Primero, la textura extrema y contrastante: combinaciones que chocan en la misma mordida, un núcleo suave con una capa de dulce explosivo. El sonido del crujido ya no es accidental; es producto de ingeniería.
Segundo, el color hipervívido: pigmentos que cambian de tono, presentaciones imposibles de ignorar en un scroll de Instagram. La viralidad no es un bonus; es parte del diseño.
Tercero, el aroma como primer gancho: elementos olfativos que activan la nostalgia o la curiosidad antes del primer mordisco.
Y, finalmente, sabores en el límite: acidez que hace entrecerrar los ojos, picante de Sichuan que deja el labio entumecido, chocolate amargo con pimienta. No se trata de sabores agradables en el sentido convencional; se trata de sabores memorables en el sentido neurológico.
La oportunidad para el retailer: más allá del producto
Para el canal de retail, el SenseMaxxing no es solo una señal de compra; es una hoja de ruta para la estrategia del anaquel en su conjunto. Los productos multisensoriales se perciben como premium o artesanales, lo que justifica márgenes más altos. Cuando un dulce ofrece una secuencia compleja de texturas y sabores cambiantes, el consumidor está dispuesto a pagar más que por un producto de textura simple.
El exhibidor también entra en la ecuación. Displays de alto contraste, empaques táctiles y una narrativa visual que anticipe la experiencia interna del producto son hoy herramientas de conversión tan importantes como el precio. El empaque no informa: promete.
Y en la economía de la experiencia que dominan los Millennials y la Gen Z, esa promesa de una miniaventura sensorial, accesible, inmediata y compartible tiene un enorme poder de compra. El snack ya no es combustible. Es entretenimiento de bolsillo.

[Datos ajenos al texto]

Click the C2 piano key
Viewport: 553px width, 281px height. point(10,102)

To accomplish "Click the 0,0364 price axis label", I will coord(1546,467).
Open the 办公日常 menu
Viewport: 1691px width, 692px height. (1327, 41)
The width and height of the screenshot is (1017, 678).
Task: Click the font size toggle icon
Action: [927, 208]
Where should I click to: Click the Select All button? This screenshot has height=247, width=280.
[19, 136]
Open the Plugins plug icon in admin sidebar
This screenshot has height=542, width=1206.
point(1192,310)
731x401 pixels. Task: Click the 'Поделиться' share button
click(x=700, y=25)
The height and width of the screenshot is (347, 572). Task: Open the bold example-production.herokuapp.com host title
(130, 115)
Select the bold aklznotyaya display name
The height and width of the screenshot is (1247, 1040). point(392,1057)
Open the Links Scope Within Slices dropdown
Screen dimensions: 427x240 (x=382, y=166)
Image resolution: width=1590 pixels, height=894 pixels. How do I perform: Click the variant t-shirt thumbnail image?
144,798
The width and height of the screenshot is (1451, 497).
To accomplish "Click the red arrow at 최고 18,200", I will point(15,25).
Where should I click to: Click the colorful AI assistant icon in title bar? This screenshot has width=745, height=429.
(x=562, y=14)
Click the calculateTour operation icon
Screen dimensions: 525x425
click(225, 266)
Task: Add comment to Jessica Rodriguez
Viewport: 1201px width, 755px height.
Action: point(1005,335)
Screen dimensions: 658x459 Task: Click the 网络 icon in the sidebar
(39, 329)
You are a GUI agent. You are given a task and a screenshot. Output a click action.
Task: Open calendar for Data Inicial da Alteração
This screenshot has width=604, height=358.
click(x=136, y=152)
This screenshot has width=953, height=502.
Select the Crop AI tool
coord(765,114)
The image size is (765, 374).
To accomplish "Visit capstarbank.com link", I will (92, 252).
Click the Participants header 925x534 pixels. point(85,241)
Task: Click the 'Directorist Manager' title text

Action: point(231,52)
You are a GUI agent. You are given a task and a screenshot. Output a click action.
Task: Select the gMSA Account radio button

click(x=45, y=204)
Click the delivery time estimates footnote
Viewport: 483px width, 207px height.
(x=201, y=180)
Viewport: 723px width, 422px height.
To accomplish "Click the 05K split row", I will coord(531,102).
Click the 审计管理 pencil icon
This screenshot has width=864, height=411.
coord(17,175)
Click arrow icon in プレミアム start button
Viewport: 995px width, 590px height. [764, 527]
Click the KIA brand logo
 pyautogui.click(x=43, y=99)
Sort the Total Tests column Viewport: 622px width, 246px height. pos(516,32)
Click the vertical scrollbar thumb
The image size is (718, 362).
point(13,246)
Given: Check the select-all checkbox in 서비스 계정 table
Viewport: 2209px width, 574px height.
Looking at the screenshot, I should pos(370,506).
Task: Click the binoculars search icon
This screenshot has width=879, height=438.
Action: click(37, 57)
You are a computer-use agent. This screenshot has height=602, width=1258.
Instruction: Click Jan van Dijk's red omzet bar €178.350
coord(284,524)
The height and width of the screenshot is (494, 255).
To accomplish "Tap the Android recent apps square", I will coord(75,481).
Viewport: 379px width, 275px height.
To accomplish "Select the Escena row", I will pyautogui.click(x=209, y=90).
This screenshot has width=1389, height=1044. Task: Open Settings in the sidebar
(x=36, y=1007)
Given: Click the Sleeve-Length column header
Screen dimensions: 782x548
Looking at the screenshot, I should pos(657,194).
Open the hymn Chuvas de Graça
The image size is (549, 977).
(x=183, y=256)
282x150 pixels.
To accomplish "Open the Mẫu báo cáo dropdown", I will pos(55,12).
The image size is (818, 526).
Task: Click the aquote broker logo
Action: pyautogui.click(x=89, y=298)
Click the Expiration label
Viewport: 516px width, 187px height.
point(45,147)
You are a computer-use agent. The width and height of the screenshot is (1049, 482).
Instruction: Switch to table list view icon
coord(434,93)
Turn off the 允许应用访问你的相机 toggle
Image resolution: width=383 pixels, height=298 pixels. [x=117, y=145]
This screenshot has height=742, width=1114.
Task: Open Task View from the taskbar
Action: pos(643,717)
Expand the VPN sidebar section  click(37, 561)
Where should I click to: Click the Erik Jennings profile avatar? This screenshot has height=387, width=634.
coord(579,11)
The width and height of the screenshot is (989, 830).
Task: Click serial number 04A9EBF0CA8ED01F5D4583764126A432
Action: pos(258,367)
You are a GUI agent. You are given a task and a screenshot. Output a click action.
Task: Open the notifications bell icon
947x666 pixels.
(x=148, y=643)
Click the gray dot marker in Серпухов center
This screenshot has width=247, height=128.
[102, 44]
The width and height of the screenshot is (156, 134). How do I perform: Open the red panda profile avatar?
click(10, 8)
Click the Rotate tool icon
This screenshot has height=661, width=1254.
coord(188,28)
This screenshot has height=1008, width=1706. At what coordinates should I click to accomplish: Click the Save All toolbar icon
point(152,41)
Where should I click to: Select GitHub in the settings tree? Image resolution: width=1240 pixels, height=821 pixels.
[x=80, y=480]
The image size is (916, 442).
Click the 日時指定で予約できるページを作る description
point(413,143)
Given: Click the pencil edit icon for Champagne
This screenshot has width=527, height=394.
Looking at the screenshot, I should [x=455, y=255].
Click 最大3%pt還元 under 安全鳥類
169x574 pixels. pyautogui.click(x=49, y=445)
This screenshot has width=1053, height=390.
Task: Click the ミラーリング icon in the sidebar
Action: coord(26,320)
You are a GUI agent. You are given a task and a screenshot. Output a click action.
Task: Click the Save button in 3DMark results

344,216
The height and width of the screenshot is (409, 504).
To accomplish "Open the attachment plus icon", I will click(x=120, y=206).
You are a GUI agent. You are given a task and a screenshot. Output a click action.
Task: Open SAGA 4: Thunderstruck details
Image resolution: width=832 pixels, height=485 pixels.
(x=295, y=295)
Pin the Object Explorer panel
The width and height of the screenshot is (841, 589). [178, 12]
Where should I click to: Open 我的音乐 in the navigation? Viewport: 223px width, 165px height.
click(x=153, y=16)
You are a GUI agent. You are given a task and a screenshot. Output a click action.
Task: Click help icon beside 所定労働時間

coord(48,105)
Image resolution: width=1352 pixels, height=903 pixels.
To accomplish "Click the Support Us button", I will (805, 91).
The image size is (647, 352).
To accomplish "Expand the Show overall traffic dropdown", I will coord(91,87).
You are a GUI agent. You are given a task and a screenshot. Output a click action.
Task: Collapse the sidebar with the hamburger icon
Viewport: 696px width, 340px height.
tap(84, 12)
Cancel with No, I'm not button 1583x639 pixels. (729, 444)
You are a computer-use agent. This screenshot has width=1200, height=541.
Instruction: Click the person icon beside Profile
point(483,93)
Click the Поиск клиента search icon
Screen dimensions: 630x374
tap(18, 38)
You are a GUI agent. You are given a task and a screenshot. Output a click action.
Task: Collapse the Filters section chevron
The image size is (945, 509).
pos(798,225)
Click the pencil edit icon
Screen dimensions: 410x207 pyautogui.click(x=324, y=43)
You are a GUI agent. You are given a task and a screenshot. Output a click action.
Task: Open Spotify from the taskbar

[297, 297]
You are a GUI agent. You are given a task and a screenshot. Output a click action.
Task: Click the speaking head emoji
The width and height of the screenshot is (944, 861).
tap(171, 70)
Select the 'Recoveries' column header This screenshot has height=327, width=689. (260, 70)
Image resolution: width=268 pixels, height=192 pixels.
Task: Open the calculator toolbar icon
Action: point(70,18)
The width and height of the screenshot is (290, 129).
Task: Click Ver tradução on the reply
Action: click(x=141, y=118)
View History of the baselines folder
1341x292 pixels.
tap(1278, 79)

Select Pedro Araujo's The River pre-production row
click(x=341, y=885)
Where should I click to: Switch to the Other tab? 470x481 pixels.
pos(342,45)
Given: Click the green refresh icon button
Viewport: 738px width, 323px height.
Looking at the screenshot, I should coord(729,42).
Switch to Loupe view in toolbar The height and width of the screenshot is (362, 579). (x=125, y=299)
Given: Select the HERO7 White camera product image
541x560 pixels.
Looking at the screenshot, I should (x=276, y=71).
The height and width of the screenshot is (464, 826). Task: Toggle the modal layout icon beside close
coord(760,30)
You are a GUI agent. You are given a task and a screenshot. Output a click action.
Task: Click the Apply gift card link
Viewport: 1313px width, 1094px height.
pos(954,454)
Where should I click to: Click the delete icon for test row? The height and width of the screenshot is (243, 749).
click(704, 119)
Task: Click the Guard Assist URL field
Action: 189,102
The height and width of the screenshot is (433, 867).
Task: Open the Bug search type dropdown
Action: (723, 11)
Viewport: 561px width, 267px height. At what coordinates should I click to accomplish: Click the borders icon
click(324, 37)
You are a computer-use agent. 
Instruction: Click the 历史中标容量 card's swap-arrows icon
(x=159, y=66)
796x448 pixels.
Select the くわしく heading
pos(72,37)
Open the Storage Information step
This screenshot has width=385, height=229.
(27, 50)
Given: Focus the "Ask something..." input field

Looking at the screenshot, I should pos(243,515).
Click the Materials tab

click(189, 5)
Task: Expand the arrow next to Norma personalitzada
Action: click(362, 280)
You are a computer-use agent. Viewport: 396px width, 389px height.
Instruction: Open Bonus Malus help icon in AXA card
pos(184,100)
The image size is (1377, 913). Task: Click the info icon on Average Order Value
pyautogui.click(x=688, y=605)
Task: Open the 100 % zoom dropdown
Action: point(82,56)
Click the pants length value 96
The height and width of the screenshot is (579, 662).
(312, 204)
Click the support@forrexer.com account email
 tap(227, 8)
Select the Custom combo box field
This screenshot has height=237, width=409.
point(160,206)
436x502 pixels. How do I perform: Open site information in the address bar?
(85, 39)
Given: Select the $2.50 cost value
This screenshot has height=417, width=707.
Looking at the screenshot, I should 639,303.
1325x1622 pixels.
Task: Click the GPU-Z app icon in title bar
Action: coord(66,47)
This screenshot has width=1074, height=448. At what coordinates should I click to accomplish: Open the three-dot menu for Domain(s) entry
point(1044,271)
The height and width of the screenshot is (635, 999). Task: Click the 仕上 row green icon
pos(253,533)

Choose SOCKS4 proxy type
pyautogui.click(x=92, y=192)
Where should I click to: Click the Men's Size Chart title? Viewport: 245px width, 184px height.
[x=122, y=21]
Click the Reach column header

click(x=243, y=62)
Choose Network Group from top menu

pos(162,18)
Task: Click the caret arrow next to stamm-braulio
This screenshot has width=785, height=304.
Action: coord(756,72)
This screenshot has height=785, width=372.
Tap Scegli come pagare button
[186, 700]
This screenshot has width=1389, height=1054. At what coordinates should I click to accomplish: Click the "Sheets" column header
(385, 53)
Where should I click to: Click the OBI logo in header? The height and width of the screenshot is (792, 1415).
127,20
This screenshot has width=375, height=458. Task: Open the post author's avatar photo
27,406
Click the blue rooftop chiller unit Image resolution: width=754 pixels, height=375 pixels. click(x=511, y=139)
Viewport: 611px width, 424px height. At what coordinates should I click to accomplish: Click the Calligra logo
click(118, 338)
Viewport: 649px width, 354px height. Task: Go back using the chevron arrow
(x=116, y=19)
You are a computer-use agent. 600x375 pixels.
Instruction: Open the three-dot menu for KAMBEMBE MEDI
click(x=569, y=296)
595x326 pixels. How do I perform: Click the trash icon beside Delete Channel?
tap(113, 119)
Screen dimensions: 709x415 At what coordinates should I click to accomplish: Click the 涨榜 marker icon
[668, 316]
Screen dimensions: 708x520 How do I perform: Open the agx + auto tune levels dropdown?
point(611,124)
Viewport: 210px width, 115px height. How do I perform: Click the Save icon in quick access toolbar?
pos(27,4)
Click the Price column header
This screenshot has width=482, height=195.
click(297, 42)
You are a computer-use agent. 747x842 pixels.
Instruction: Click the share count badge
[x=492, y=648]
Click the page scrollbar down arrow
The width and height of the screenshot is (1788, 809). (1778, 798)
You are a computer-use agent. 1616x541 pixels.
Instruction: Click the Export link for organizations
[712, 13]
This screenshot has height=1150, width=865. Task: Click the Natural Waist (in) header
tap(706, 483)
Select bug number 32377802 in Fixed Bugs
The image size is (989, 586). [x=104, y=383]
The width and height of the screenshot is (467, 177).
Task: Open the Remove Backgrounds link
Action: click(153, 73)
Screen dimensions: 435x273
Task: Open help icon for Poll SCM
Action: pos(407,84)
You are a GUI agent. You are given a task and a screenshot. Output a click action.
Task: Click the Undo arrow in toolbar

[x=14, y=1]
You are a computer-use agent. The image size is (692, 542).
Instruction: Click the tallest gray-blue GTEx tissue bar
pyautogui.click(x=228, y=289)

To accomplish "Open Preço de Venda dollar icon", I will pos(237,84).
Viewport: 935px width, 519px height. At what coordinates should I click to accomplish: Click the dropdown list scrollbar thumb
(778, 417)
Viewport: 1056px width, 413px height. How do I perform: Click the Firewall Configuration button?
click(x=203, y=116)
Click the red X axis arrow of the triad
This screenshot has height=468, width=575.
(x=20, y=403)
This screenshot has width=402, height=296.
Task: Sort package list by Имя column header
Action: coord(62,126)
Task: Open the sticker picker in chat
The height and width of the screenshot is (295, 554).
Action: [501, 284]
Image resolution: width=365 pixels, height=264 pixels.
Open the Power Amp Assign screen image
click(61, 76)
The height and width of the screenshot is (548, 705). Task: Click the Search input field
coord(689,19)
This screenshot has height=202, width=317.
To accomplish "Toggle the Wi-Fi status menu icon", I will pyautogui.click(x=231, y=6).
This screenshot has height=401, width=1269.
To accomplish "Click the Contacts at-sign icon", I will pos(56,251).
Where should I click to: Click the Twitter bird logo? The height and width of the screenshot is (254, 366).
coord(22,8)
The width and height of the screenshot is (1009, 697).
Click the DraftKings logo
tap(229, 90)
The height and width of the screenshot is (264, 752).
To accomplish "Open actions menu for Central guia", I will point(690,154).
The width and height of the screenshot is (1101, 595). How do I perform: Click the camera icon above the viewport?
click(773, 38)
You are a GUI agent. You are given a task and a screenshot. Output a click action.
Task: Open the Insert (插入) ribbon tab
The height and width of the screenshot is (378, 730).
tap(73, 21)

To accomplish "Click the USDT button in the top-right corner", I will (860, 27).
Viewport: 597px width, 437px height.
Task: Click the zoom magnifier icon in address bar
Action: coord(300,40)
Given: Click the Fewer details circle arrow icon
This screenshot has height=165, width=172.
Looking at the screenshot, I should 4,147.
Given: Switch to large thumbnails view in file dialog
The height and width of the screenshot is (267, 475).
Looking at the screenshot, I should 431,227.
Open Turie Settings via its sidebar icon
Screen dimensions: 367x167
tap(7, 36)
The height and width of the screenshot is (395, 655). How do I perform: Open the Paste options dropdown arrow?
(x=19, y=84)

2026: el año en que el anaquel habla más fuerte
Las tendencias complementarias que la SFA identifica para 2026 apuntan todas en la misma dirección: el consumidor moderno no quiere productos pasivos. Quiere productos que le cuenten una historia, que lo hagan participar.
En 2026, los productos que hagan sentir algo seguirán ganando. Los que no hagan nada por los sentidos simplemente dejarán de existir en el carrito.